Communities do not cease to be colonies because they are independent.

—Benjamin Disraeli, 1863

Until you’ve lost your reputation, you never realize what a burden it was or what freedom really is.

—Margaret Mitchell, 1936

Few sons are equal to their fathers; most fall short, all too few surpass them. 

—Homer, c. 750 BC

Usually speaking, the worst-bred person in company is a young traveler just returned from abroad.

—Jonathan Swift, c. 1730

If you pick up a starving dog and make him prosperous, he will not bite you.
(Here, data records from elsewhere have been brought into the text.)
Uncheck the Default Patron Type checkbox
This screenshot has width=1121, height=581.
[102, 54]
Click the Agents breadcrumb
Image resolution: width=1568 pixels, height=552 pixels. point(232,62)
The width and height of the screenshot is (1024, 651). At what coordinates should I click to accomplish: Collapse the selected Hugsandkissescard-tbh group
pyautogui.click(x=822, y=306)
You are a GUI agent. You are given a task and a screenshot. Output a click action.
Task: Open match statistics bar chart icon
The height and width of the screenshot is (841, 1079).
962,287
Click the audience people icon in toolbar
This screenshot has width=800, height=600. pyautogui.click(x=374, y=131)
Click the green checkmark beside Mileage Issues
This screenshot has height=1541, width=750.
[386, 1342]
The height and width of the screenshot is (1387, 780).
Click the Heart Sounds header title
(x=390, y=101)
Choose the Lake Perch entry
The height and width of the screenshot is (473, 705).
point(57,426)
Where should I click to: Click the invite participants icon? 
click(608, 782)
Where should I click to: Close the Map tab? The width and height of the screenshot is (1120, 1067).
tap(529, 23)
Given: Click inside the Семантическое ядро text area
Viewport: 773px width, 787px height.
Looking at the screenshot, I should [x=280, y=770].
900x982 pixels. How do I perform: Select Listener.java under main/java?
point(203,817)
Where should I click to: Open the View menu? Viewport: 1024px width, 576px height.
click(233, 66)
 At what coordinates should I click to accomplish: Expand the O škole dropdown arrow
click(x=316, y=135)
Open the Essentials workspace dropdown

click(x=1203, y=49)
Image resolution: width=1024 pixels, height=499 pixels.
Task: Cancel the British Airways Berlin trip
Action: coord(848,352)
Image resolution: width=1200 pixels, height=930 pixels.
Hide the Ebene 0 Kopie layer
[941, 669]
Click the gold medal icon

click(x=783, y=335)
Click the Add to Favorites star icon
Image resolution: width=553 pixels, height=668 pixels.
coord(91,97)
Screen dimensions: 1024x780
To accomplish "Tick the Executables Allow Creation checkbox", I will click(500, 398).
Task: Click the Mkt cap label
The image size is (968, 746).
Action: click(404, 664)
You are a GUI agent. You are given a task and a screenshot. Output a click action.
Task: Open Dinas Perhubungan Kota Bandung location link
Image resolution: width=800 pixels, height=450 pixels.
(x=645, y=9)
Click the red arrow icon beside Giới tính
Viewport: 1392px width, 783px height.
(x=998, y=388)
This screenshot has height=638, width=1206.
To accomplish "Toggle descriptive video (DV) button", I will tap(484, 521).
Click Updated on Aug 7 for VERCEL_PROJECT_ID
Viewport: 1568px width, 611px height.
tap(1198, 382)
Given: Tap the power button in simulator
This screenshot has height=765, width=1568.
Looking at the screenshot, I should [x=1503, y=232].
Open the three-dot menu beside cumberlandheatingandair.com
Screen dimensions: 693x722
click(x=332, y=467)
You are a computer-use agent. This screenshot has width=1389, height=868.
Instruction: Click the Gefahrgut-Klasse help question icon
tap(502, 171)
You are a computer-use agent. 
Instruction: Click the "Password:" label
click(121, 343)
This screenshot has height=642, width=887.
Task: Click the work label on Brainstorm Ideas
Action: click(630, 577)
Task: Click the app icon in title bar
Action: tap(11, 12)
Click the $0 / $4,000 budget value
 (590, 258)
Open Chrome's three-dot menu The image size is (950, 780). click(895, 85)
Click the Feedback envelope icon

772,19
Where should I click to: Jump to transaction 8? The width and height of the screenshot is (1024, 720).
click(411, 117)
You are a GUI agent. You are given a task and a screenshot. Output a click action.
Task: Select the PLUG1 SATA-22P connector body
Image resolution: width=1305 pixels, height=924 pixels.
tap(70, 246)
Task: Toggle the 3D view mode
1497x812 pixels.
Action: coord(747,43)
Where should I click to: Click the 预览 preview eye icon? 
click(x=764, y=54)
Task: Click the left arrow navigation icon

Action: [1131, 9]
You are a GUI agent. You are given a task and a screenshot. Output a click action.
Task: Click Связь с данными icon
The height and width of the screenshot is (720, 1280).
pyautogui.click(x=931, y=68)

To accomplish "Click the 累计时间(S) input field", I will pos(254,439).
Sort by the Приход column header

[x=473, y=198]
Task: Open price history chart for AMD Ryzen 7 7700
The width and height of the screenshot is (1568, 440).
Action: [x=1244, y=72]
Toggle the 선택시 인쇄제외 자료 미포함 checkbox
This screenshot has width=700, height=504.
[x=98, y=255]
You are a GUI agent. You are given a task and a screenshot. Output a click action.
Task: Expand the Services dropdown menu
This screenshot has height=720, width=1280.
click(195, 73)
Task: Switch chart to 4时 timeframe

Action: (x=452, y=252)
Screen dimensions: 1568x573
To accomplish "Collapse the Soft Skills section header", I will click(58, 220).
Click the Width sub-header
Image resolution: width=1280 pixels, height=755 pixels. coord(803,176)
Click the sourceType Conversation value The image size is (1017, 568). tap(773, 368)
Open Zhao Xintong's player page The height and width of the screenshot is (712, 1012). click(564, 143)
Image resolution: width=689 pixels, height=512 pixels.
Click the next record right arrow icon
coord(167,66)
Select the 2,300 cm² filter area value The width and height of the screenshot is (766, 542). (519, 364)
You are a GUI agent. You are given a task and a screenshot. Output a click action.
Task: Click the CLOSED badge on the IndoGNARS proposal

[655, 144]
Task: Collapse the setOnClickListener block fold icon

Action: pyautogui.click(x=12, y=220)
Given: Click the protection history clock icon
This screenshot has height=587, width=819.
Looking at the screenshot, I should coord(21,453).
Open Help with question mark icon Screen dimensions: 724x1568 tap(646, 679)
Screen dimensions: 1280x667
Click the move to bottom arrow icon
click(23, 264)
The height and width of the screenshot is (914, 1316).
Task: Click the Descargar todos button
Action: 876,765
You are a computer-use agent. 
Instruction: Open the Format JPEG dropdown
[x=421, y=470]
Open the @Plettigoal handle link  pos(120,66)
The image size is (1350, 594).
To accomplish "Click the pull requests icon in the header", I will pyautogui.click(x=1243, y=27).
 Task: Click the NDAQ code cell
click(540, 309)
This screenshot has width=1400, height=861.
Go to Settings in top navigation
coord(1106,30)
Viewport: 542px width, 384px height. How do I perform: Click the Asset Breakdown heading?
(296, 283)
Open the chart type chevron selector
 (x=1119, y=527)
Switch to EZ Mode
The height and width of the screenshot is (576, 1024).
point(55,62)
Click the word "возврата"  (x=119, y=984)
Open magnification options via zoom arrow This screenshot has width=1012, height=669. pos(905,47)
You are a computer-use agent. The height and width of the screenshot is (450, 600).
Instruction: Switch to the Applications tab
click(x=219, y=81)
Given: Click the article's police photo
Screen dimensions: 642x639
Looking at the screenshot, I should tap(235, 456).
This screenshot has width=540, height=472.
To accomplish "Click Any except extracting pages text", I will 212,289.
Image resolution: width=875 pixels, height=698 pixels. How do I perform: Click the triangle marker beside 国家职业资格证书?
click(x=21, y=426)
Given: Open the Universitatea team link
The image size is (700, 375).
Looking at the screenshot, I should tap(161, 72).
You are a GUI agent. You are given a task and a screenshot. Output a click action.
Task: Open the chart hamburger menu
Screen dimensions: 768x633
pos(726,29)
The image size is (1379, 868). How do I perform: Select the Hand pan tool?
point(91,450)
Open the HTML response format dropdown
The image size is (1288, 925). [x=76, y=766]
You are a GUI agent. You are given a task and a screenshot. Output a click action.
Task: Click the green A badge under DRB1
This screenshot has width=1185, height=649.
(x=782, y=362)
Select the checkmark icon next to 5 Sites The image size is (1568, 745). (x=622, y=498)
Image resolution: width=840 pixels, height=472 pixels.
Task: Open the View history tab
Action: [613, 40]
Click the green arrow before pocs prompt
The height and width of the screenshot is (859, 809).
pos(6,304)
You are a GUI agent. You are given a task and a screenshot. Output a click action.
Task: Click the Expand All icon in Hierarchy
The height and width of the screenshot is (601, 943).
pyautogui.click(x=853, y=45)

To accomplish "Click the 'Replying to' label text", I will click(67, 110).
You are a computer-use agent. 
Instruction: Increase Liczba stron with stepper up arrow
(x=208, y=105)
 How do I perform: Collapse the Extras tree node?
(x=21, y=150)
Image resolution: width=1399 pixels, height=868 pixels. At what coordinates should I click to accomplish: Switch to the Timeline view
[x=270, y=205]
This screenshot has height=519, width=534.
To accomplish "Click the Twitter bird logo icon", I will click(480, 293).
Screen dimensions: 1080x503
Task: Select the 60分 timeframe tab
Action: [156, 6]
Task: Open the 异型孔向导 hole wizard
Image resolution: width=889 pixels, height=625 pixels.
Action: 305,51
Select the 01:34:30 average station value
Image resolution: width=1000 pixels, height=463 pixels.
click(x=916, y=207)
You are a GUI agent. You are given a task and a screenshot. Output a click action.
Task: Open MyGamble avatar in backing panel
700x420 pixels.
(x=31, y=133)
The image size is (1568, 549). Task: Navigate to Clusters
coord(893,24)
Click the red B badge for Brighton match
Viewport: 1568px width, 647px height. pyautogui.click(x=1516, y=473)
This is the principal difference between a dog and a man.

—Mark Twain, 1894

In its function, the power to punish is not essentially different from that of curing or educating.

—Michel Foucault, 1975

War to the castles; peace to the cottages.

—Nicolas Chamfort, 1790

Jokes are grievances.

—Marshall McLuhan, 1969

Television has made dictatorship impossible, but democracy unbearable.

—Shimon Peres, 1995

As matron and mistress will differ in temper and tone, so will the friend be distinct from the faithless parasite.

—Horace, c. 20 BC

A miracle entails a degree of irrationality—not because it shocks reason, but because it makes no appeal to it.

—Emmanuel Lévinas, 1952

Some writers take to drink, others take to audiences.

—Gore Vidal, 1981

Money is mourned with deeper sorrow than friends or kindred.